TEXT PROVIDED:
◆ ◆ ◆ ◆ ◆

Spartan Education: Part I
Sparta's education system was unlike that of any other city in Ancient Greece: it was public, organized around military virtue, and totalitarian.
Though Spartan education was singular, its influence was widespread. It served as a flashpoint, drawing both disapproval and praise—sometimes from the same thinkers, as they worked to tease apart the elements and patterns in what was a truly systematic education.
This exposition of texts is the first in a series on Sparta, and primarily focuses on passages from from Tyrtaeus and Xenophon.
Tyrtaeus Fr. 10 West 1-18
“For 'tis a fair thing for a good man to fall and die fighting in the van for his native land, whereas to leave his city and his rich fields and go a-begging is of all things the most miserable, wandering with mother dear and aged father, with little children and wedded wife. For hateful shall such an one be among all those to whom he shall come in bondage to Want and loathsome Penury, and doth shame his lineage and belie his noble beauty, followed by all evil and dishonour. Now if so little thought be taken of a wanderer, and so little honour, respect, or pity, let us fight with a will for this land, and die for our children and never spare our lives. Abide then, O young men, shoulder to shoulder and fight; begin not foul flight nor yet be afraid, but make the heart in your breasts both great and stout, and never shrink when you fight the foe."

◆ ◆ ◆ ◆ ◆

WRITTEN REQUEST 1: In the text on Spartan education, can you rewrite the passage from "Though Spartan education" to "truly systematic education." with "lightning rod" replacing "flashpoint"?
WRITTEN REQUEST 2: In the Tyrtaeus passage in the text on Spartan education, which family members does the man who leaves his city wander with?
WRITTEN REQUEST 3: From which two authors does the text on Spartan education say its passages primarily come?

STORED DATA:
◆ ◆ ◆ ◆ ◆

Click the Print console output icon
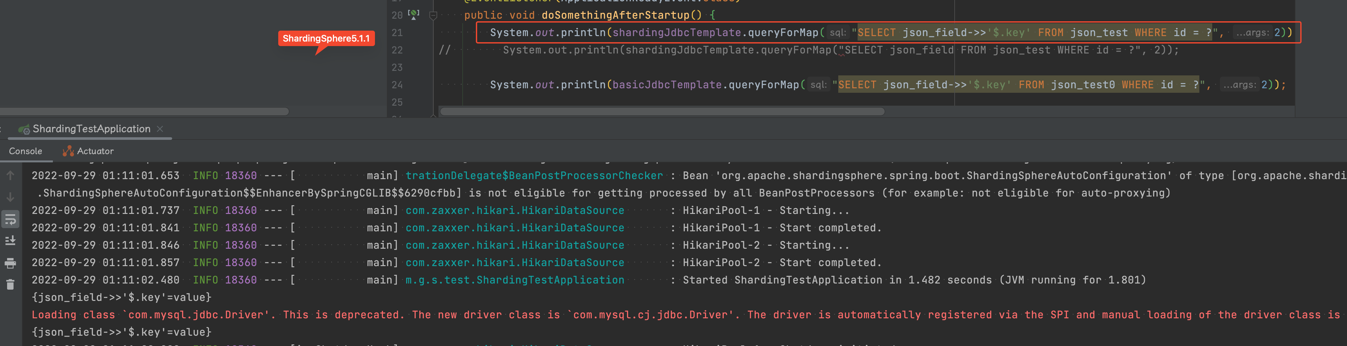The height and width of the screenshot is (346, 1347). pyautogui.click(x=10, y=263)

◆ ◆ ◆ ◆ ◆

CORRECT RESULT 1:
Though Spartan education was singular, its influence was widespread. It served as a lightning rod, drawing both disapproval and praise—sometimes from the same thinkers, as they worked to tease apart the elements and patterns in what was a truly systematic education.

CORRECT RESULT 2: Mother dear, aged father, little children and wedded wife.

CORRECT RESULT 3: Tyrtaeus and Xenophon.